PROBLEM REQUIREMENTS: Arrange every line of the entries below as a Markdown table with the columns "Row" and "Line", numbering the rows in order and omitting blank lines.
--- DATA FOR THIS TASK ---
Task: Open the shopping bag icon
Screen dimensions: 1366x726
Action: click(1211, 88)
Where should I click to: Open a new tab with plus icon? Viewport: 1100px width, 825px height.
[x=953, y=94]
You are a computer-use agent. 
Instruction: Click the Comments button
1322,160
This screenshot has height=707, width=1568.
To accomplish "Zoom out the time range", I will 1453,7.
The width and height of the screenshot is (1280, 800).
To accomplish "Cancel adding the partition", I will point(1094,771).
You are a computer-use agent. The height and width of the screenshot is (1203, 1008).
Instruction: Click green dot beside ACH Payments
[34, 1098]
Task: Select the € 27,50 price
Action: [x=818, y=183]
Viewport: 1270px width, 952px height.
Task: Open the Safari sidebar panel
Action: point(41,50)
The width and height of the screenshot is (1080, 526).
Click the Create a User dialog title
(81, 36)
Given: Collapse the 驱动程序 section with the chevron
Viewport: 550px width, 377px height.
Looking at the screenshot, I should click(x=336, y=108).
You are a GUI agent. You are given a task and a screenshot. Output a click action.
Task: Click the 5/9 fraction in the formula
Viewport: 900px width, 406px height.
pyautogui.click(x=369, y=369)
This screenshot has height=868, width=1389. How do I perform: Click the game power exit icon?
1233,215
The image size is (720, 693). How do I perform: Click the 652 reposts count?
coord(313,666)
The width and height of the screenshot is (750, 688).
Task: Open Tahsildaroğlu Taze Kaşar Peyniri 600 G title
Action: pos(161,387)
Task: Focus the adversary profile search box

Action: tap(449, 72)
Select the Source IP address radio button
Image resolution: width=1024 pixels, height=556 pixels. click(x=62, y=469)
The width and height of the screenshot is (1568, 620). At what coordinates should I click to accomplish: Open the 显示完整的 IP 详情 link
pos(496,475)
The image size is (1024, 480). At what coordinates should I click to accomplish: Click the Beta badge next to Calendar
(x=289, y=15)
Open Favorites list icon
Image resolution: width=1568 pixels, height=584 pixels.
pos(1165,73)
---
WRITTEN ANSWER:
| Row | Line |
|---|---|
| 1 | Task: Open the shopping bag icon |
| 2 | Screen dimensions: 1366x726 |
| 3 | Action: click(1211, 88) |
| 4 | Where should I click to: Open a new tab with plus icon? Viewport: 1100px width, 825px height. |
| 5 | [x=953, y=94] |
| 6 | You are a computer-use agent.  |
| 7 | Instruction: Click the Comments button |
| 8 | 1322,160 |
| 9 | This screenshot has height=707, width=1568. |
| 10 | To accomplish "Zoom out the time range", I will 1453,7. |
| 11 | The width and height of the screenshot is (1280, 800). |
| 12 | To accomplish "Cancel adding the partition", I will point(1094,771). |
| 13 | You are a computer-use agent. The height and width of the screenshot is (1203, 1008). |
| 14 | Instruction: Click green dot beside ACH Payments |
| 15 | [34, 1098] |
| 16 | Task: Select the € 27,50 price |
| 17 | Action: [x=818, y=183] |
| 18 | Viewport: 1270px width, 952px height. |
| 19 | Task: Open the Safari sidebar panel |
| 20 | Action: point(41,50) |
| 21 | The width and height of the screenshot is (1080, 526). |
| 22 | Click the Create a User dialog title |
| 23 | (81, 36) |
| 24 | Given: Collapse the 驱动程序 section with the chevron |
| 25 | Viewport: 550px width, 377px height. |
| 26 | Looking at the screenshot, I should click(x=336, y=108). |
| 27 | You are a GUI agent. You are given a task and a screenshot. Output a click action. |
| 28 | Task: Click the 5/9 fraction in the formula |
| 29 | Viewport: 900px width, 406px height. |
| 30 | pyautogui.click(x=369, y=369) |
| 31 | This screenshot has height=868, width=1389. How do I perform: Click the game power exit icon? |
| 32 | 1233,215 |
| 33 | The image size is (720, 693). How do I perform: Click the 652 reposts count? |
| 34 | coord(313,666) |
| 35 | The width and height of the screenshot is (750, 688). |
| 36 | Task: Open Tahsildaroğlu Taze Kaşar Peyniri 600 G title |
| 37 | Action: pos(161,387) |
| 38 | Task: Focus the adversary profile search box |
| 39 | Action: tap(449, 72) |
| 40 | Select the Source IP address radio button |
| 41 | Image resolution: width=1024 pixels, height=556 pixels. click(x=62, y=469) |
| 42 | The width and height of the screenshot is (1568, 620). At what coordinates should I click to accomplish: Open the 显示完整的 IP 详情 link |
| 43 | pos(496,475) |
| 44 | The image size is (1024, 480). At what coordinates should I click to accomplish: Click the Beta badge next to Calendar |
| 45 | (x=289, y=15) |
| 46 | Open Favorites list icon |
| 47 | Image resolution: width=1568 pixels, height=584 pixels. |
| 48 | pos(1165,73) |